▶ PROBLEM STATEMENT
The whole listing below is to be repeated without alteration.

——

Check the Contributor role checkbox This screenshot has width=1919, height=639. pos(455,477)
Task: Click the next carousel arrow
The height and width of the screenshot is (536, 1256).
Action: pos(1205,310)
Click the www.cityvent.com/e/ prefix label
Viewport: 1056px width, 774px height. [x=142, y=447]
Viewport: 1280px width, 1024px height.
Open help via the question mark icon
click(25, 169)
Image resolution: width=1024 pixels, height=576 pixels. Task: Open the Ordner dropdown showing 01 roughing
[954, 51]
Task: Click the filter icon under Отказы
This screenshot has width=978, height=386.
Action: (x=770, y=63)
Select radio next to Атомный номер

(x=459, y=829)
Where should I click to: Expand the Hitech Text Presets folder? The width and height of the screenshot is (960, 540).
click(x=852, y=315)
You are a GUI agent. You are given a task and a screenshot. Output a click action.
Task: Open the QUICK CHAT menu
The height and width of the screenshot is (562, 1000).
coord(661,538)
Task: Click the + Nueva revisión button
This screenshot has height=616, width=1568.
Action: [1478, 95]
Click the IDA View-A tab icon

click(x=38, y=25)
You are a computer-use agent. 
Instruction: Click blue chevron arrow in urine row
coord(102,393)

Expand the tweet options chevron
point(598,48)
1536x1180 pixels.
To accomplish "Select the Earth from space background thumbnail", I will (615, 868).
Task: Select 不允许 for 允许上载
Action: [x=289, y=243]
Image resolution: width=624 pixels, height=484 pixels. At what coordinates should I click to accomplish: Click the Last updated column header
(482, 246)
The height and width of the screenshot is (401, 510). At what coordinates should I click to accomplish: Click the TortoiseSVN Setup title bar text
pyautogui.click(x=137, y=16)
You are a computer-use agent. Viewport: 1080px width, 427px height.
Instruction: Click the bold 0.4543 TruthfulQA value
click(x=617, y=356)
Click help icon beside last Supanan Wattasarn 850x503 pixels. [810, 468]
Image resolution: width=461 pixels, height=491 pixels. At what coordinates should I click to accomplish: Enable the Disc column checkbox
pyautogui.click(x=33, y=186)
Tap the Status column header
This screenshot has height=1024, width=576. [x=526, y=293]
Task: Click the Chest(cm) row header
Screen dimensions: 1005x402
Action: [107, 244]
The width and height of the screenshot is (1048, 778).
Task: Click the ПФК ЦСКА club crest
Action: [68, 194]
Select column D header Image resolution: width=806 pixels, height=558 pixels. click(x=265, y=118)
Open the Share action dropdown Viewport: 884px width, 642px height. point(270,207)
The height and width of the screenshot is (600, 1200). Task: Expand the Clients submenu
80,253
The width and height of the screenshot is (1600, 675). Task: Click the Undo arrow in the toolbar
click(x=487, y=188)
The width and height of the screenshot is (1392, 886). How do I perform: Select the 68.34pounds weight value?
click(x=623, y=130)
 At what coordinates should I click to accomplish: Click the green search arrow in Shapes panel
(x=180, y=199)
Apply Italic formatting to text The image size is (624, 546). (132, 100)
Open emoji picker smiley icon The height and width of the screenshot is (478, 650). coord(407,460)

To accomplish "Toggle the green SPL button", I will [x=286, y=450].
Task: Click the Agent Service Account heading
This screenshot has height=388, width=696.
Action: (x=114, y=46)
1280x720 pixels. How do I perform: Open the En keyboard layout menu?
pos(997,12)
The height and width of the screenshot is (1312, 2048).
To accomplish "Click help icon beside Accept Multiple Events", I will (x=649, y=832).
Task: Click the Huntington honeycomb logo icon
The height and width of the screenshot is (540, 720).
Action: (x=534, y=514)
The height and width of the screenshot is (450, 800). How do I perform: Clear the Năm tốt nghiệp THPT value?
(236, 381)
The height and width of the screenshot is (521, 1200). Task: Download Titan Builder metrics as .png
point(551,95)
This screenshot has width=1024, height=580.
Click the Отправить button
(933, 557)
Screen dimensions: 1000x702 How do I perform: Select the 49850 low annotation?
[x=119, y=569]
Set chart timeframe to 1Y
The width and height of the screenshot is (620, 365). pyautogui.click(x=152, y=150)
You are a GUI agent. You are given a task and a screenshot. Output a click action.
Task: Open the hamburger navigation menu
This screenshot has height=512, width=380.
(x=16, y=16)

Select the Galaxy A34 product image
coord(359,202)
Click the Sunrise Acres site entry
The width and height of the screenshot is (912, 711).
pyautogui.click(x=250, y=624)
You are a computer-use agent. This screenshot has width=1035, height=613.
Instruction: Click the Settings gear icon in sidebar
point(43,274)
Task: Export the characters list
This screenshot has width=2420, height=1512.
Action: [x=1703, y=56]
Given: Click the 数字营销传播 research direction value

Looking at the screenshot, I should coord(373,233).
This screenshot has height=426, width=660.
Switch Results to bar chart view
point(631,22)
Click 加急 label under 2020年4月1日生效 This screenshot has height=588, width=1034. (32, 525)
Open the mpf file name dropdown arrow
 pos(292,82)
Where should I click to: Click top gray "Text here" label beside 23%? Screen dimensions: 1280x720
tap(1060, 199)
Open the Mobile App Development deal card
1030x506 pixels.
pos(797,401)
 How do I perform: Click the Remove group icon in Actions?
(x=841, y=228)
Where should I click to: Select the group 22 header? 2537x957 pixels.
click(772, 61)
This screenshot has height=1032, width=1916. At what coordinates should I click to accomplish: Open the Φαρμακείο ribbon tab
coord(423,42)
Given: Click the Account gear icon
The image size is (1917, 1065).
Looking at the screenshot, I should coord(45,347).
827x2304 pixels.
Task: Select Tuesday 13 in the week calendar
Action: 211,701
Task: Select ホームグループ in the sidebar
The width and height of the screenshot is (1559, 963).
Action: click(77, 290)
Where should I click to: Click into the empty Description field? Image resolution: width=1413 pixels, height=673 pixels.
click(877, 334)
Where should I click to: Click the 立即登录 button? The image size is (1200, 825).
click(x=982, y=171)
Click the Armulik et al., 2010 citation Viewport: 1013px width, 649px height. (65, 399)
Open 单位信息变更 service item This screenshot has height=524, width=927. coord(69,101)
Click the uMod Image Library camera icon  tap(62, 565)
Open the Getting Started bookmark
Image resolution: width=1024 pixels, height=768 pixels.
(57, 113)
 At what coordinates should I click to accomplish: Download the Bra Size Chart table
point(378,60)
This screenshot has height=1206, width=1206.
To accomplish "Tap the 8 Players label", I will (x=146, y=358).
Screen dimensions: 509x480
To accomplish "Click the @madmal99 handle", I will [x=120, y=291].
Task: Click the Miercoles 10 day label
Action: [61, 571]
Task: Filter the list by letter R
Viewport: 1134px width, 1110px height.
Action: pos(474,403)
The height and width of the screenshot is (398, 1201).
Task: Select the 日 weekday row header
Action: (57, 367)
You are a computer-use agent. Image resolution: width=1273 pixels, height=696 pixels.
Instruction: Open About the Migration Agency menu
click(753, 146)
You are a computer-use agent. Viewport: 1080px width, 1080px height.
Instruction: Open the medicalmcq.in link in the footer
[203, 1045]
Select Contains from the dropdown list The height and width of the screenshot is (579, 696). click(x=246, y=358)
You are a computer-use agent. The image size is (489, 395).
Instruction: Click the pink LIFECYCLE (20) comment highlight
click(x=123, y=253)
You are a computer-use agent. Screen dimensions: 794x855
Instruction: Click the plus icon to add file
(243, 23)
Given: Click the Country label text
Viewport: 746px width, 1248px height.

——

▶ REPLY
Check the Contributor role checkbox This screenshot has width=1919, height=639. pos(455,477)
Task: Click the next carousel arrow
The height and width of the screenshot is (536, 1256).
Action: pos(1205,310)
Click the www.cityvent.com/e/ prefix label
Viewport: 1056px width, 774px height. [x=142, y=447]
Viewport: 1280px width, 1024px height.
Open help via the question mark icon
click(25, 169)
Image resolution: width=1024 pixels, height=576 pixels. Task: Open the Ordner dropdown showing 01 roughing
[954, 51]
Task: Click the filter icon under Отказы
This screenshot has width=978, height=386.
Action: (x=770, y=63)
Select radio next to Атомный номер

(x=459, y=829)
Where should I click to: Expand the Hitech Text Presets folder? The width and height of the screenshot is (960, 540).
click(x=852, y=315)
You are a GUI agent. You are given a task and a screenshot. Output a click action.
Task: Open the QUICK CHAT menu
The height and width of the screenshot is (562, 1000).
coord(661,538)
Task: Click the + Nueva revisión button
This screenshot has height=616, width=1568.
Action: [1478, 95]
Click the IDA View-A tab icon

click(x=38, y=25)
You are a computer-use agent. 
Instruction: Click blue chevron arrow in urine row
coord(102,393)

Expand the tweet options chevron
point(598,48)
1536x1180 pixels.
To accomplish "Select the Earth from space background thumbnail", I will (615, 868).
Task: Select 不允许 for 允许上载
Action: [x=289, y=243]
Image resolution: width=624 pixels, height=484 pixels. At what coordinates should I click to accomplish: Click the Last updated column header
(482, 246)
The height and width of the screenshot is (401, 510). At what coordinates should I click to accomplish: Click the TortoiseSVN Setup title bar text
pyautogui.click(x=137, y=16)
You are a computer-use agent. Viewport: 1080px width, 427px height.
Instruction: Click the bold 0.4543 TruthfulQA value
click(x=617, y=356)
Click help icon beside last Supanan Wattasarn 850x503 pixels. [810, 468]
Image resolution: width=461 pixels, height=491 pixels. At what coordinates should I click to accomplish: Enable the Disc column checkbox
pyautogui.click(x=33, y=186)
Tap the Status column header
This screenshot has height=1024, width=576. [x=526, y=293]
Task: Click the Chest(cm) row header
Screen dimensions: 1005x402
Action: [107, 244]
The width and height of the screenshot is (1048, 778).
Task: Click the ПФК ЦСКА club crest
Action: [68, 194]
Select column D header Image resolution: width=806 pixels, height=558 pixels. click(x=265, y=118)
Open the Share action dropdown Viewport: 884px width, 642px height. point(270,207)
The height and width of the screenshot is (600, 1200). Task: Expand the Clients submenu
80,253
The width and height of the screenshot is (1600, 675). Task: Click the Undo arrow in the toolbar
click(x=487, y=188)
The width and height of the screenshot is (1392, 886). How do I perform: Select the 68.34pounds weight value?
click(x=623, y=130)
 At what coordinates should I click to accomplish: Click the green search arrow in Shapes panel
(x=180, y=199)
Apply Italic formatting to text The image size is (624, 546). (132, 100)
Open emoji picker smiley icon The height and width of the screenshot is (478, 650). coord(407,460)

To accomplish "Toggle the green SPL button", I will [x=286, y=450].
Task: Click the Agent Service Account heading
This screenshot has height=388, width=696.
Action: (x=114, y=46)
1280x720 pixels. How do I perform: Open the En keyboard layout menu?
pos(997,12)
The height and width of the screenshot is (1312, 2048).
To accomplish "Click help icon beside Accept Multiple Events", I will (x=649, y=832).
Task: Click the Huntington honeycomb logo icon
The height and width of the screenshot is (540, 720).
Action: (x=534, y=514)
The height and width of the screenshot is (450, 800). How do I perform: Clear the Năm tốt nghiệp THPT value?
(236, 381)
The height and width of the screenshot is (521, 1200). Task: Download Titan Builder metrics as .png
point(551,95)
This screenshot has width=1024, height=580.
Click the Отправить button
(933, 557)
Screen dimensions: 1000x702 How do I perform: Select the 49850 low annotation?
[x=119, y=569]
Set chart timeframe to 1Y
The width and height of the screenshot is (620, 365). pyautogui.click(x=152, y=150)
You are a GUI agent. You are given a task and a screenshot. Output a click action.
Task: Open the hamburger navigation menu
This screenshot has height=512, width=380.
(x=16, y=16)

Select the Galaxy A34 product image
coord(359,202)
Click the Sunrise Acres site entry
The width and height of the screenshot is (912, 711).
pyautogui.click(x=250, y=624)
You are a computer-use agent. This screenshot has width=1035, height=613.
Instruction: Click the Settings gear icon in sidebar
point(43,274)
Task: Export the characters list
This screenshot has width=2420, height=1512.
Action: [x=1703, y=56]
Given: Click the 数字营销传播 research direction value

Looking at the screenshot, I should coord(373,233).
This screenshot has height=426, width=660.
Switch Results to bar chart view
point(631,22)
Click 加急 label under 2020年4月1日生效 This screenshot has height=588, width=1034. (32, 525)
Open the mpf file name dropdown arrow
 pos(292,82)
Where should I click to: Click top gray "Text here" label beside 23%? Screen dimensions: 1280x720
tap(1060, 199)
Open the Mobile App Development deal card
1030x506 pixels.
pos(797,401)
 How do I perform: Click the Remove group icon in Actions?
(x=841, y=228)
Where should I click to: Select the group 22 header? 2537x957 pixels.
click(772, 61)
This screenshot has height=1032, width=1916. At what coordinates should I click to accomplish: Open the Φαρμακείο ribbon tab
coord(423,42)
Given: Click the Account gear icon
The image size is (1917, 1065).
Looking at the screenshot, I should coord(45,347).
827x2304 pixels.
Task: Select Tuesday 13 in the week calendar
Action: 211,701
Task: Select ホームグループ in the sidebar
The width and height of the screenshot is (1559, 963).
Action: click(77, 290)
Where should I click to: Click into the empty Description field? Image resolution: width=1413 pixels, height=673 pixels.
click(877, 334)
Where should I click to: Click the 立即登录 button? The image size is (1200, 825).
click(x=982, y=171)
Click the Armulik et al., 2010 citation Viewport: 1013px width, 649px height. (65, 399)
Open 单位信息变更 service item This screenshot has height=524, width=927. coord(69,101)
Click the uMod Image Library camera icon  tap(62, 565)
Open the Getting Started bookmark
Image resolution: width=1024 pixels, height=768 pixels.
(57, 113)
 At what coordinates should I click to accomplish: Download the Bra Size Chart table
point(378,60)
This screenshot has height=1206, width=1206.
To accomplish "Tap the 8 Players label", I will (x=146, y=358).
Screen dimensions: 509x480
To accomplish "Click the @madmal99 handle", I will [x=120, y=291].
Task: Click the Miercoles 10 day label
Action: [61, 571]
Task: Filter the list by letter R
Viewport: 1134px width, 1110px height.
Action: pos(474,403)
The height and width of the screenshot is (398, 1201).
Task: Select the 日 weekday row header
Action: (57, 367)
You are a computer-use agent. Image resolution: width=1273 pixels, height=696 pixels.
Instruction: Open About the Migration Agency menu
click(753, 146)
You are a computer-use agent. Viewport: 1080px width, 1080px height.
Instruction: Open the medicalmcq.in link in the footer
[203, 1045]
Select Contains from the dropdown list The height and width of the screenshot is (579, 696). click(x=246, y=358)
You are a computer-use agent. The image size is (489, 395).
Instruction: Click the pink LIFECYCLE (20) comment highlight
click(x=123, y=253)
You are a computer-use agent. Screen dimensions: 794x855
Instruction: Click the plus icon to add file
(243, 23)
Given: Click the Country label text
Viewport: 746px width, 1248px height.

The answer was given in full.